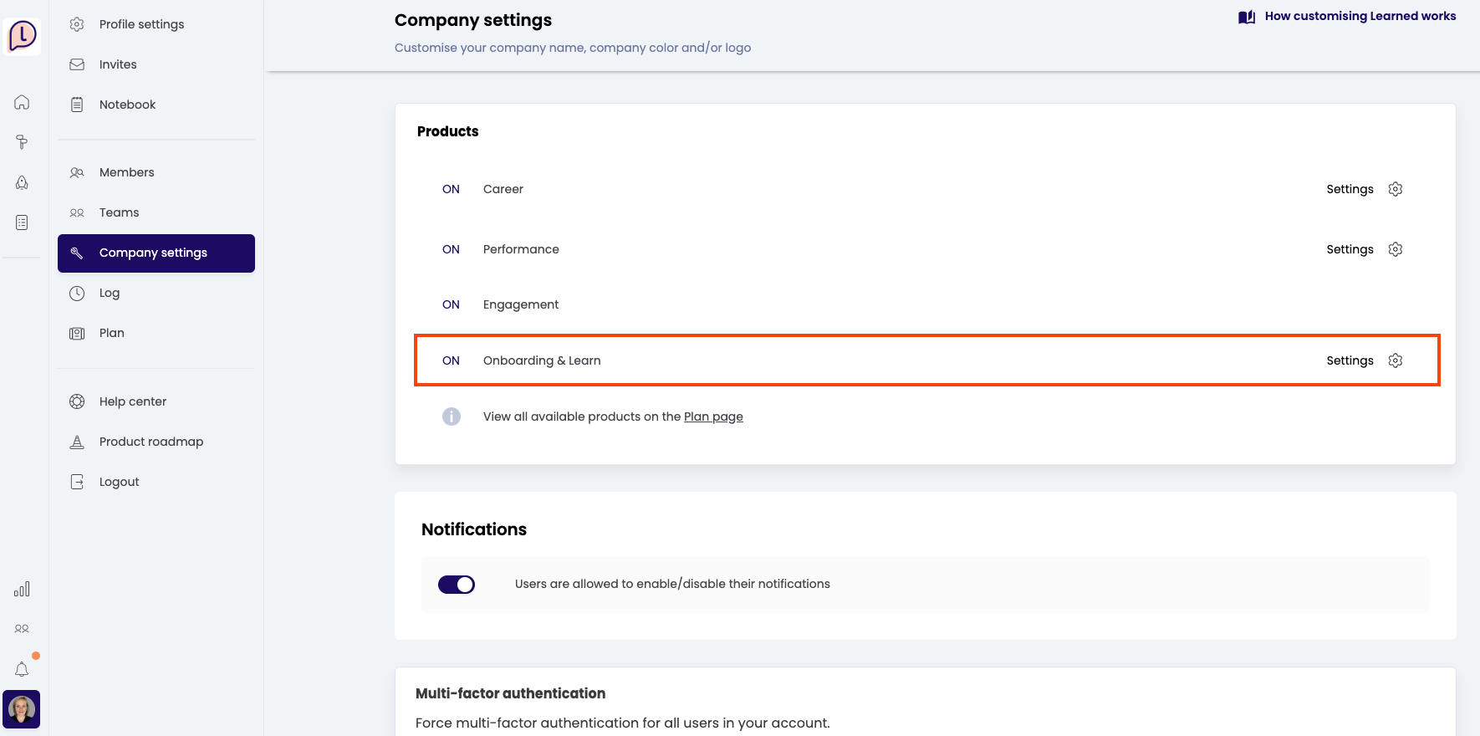
Task: Open the Members menu item
Action: [127, 172]
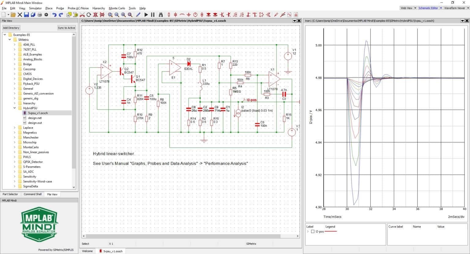Switch to the Part Selector tab
This screenshot has width=470, height=254.
click(x=10, y=194)
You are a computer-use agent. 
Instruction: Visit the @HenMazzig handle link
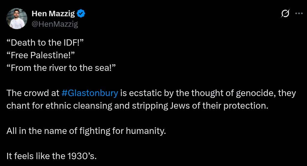55,24
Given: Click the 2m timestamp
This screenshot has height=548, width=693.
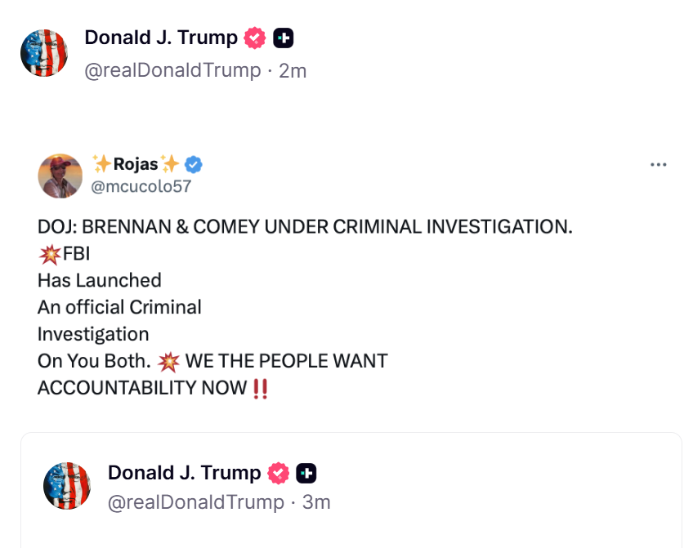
· · ·
■ **WHAT IS EXPECTED**: Put the lines of the data into a JSON list of strings, one string per line, starting with the line that contains "You are a computer-use agent." and going on through the end of the data, both ends included. Skip blank lines and leave the pictures out.

■ **COMPLETED TASK**:
[
  "You are a computer-use agent. ",
  "Instruction: Visit the @HenMazzig handle link",
  "55,24",
  "Given: Click the 2m timestamp",
  "This screenshot has height=548, width=693."
]